Apakah saya menyesali pilihan saya menjadi relawan di RSJ Marzoeki Mahdi Bogor? Sama sekali tidak. Saya justru merasa beruntung karena mendapatkan kesempatan untuk lebih mengenal kawan-kawan ODGJ dalam proses saya memulihkan diri dari depresi, kecemasan, dan stres pascatrauma. Pilihan ini juga mampu menolong saya mengedukasi orang lain melalui media sosial tentang cara kita memandang dan berelasi dengan kawan-kawan ODGJ, entah itu anggota keluarga atau bukan.
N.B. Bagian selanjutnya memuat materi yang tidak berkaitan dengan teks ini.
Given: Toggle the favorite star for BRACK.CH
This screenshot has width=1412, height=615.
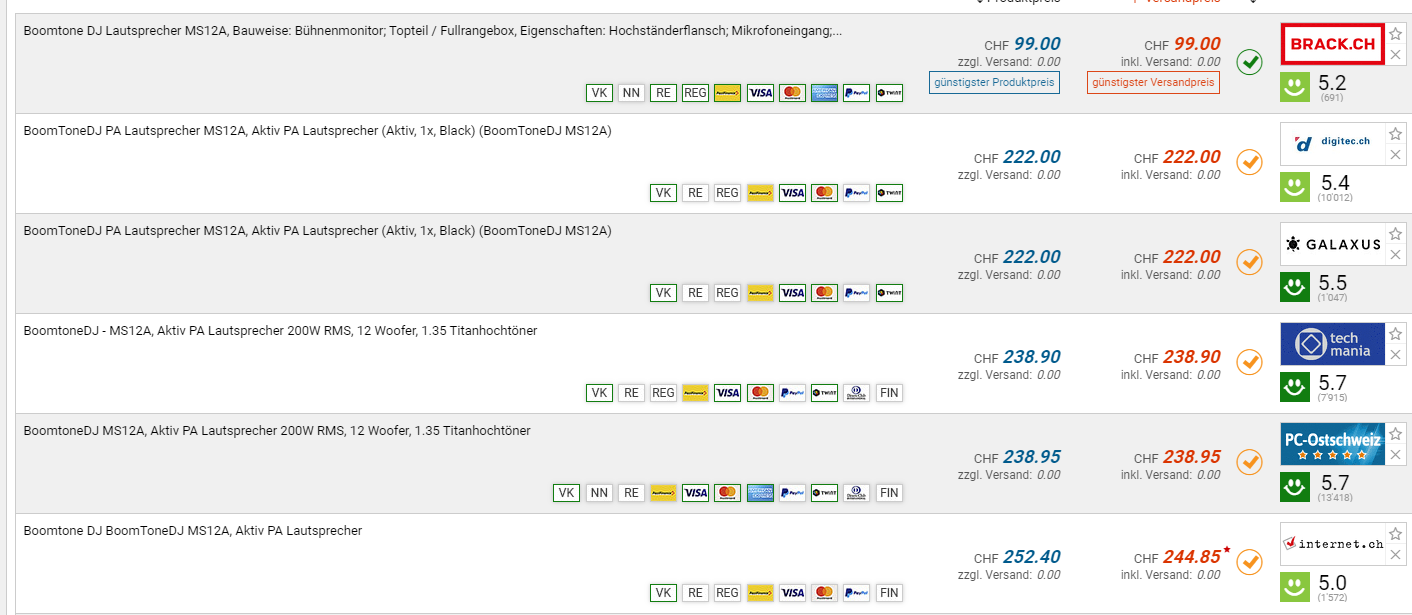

Melalui hal ini pula saya lebih memahami perjuangan ODGJ untuk kembali pulih dan mampu bersosialisasi di tengah masyarakat. Hal lainnya yang dapat kita lakukan adalah mencoba untuk tidak lagi memberikan stigma negatif kepada kawan-kawan ODGJ, tetapi mendukung mereka untuk pulih dan memberikan ruang aman bagi mereka.
Di atas semuanya, saya pikir kita perlu melihat bahwa perempuan pun mampu dan memiliki potensi untuk hadir bersama dengan kawan-kawan kelompok rentan, dalam hal ini ODGJ.